Añadió que los fondos de la CRM que canceló Estados Unidos eran una donación, y no se sabe si la prometida ayuda venezolana es donada o se va a cobrar.

Recordó, además, que los 64 millones de dólares que faltaban por desembolsarse para la CRM, era la primera etapa, porque ya se hablaba de una segunda parte de un poco más de 200 millones de dólares del programa. “¿Venezuela pondrá también la segunda etapa?”, se preguntó.

El presidente de Amcham dijo que el mismo presidente venezolano, Hugo Chávez, dijo claramente que “iban a ayudar en algo” para la CRM, por lo cual, desde ya, hay una pérdida de 14 millones de dólares, porque el monto que financiarán es menor, y si vienen, probablemente lo cobren y lo tendremos que pagar con los impuestos de todos.

Uno de los proyectos más importantes de la cooperación venezolana son las plantas de generación eléctrica “Hugo Chávez”, del que primero se dijo que era donación y posteriormente, los funcionarios del gobierno dijeron que se tenían que pagar.

No es correcto sustituir donación

El economista René Vallecillo consideró positivo el que se puedan continuar los proyectos de la CRM, a pesar de que el monto ofrecido por Venezuela es menor, pero que lo ideal habría sido contar también con la ayuda estadounidense, porque las necesidades de la población de Occidente superan los 50 millones de dólares.

“Necesitamos más para salud y educación, tenemos una epidemia que requiere recursos, hay bastante desempleo por el cierre de empresas de Zona Franca, y el gobierno tiene que tomar medidas similares a otros países, y en vez de restringir gastos, debe usar sus reservas para dinamizar el mercado”, opinó.
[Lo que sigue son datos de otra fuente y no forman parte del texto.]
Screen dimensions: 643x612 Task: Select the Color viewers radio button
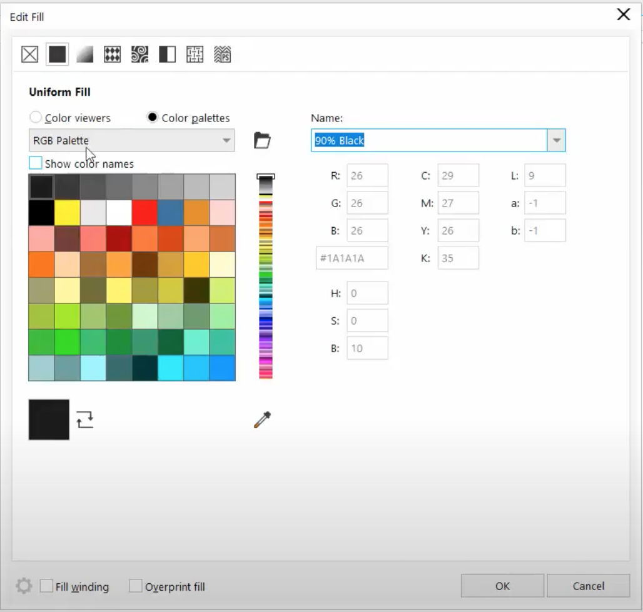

Vallecillo señaló que el presidente Ortega tampoco explicó si este monto que otorgará Venezuela significa más endeudamiento, lo que representaría un cambio sustancial con respecto a la cooperación que estaba dando Estados Unidos.

Dijo, además, que tampoco está claro si estos recursos entrarán al Presupuesto de la República o si se manejarán como el resto de la cooperación que brinda el gobierno venezolano “por debajo de la mesa”.

Préstamos entre particulares

El economista Sergio Santamaría señaló que para hablar de sustitución de la cooperación de la CRM, se debería aclarar si los 50 millones de Alba Solidaria son una donación o no, porque “la experiencia que tenemos es que la mayor parte de los fondos de Venezuela son préstamos entre particulares y no estatales”.

Añadió que la cooperación venezolana debería enfocarse a beneficiar a la mayoría de la población, lo que no está ocurriendo con el convenio petrolero, porque no está evitando la espiral alcista en los precios de los combustibles.

Señaló que Petróleos de Nicaragua, Petronic, ya tiene una capacidad mayor de almacenamiento, tanto de crudo como de producto refinado, manejando una cuota de distribución de entre 30 y 40 por ciento y entre el 60 y 70 por ciento de las importaciones, por lo cual, ese dominio del mercado deberían usarlo para que el combustible llegue a un menor precio, pero contrario a eso, venden más caro, generando una “plusvalía extraordinaria”.

“Esos mecanismos (de comercialización de combustibles) deberían hacerse con precios menores que las multinacionales, y de esa manera, se podría decir que ese negocio de funcionarios del Estado venezolano con funcionarios nicaragüenses, está llegando a la población”, indicó Santamaría.

En 2005, a través de la CRM, Estados Unidos había aprobado un total de 175 millones de dólares para inversiones en infraestructura y apoyo a la pequeña producción en Chinandega y León para cinco años, de los cuales faltaban por distribuirse 64 millones de dólares.

La CRM de Nicaragua había sido catalogada como la más eficiente en cuanto a ejecución y transparencia, en comparación con las que se llevan a cabo en otros países de la región, y beneficiaba a miles de pequeños productores del occidente del país, con un importante número de empleos generados.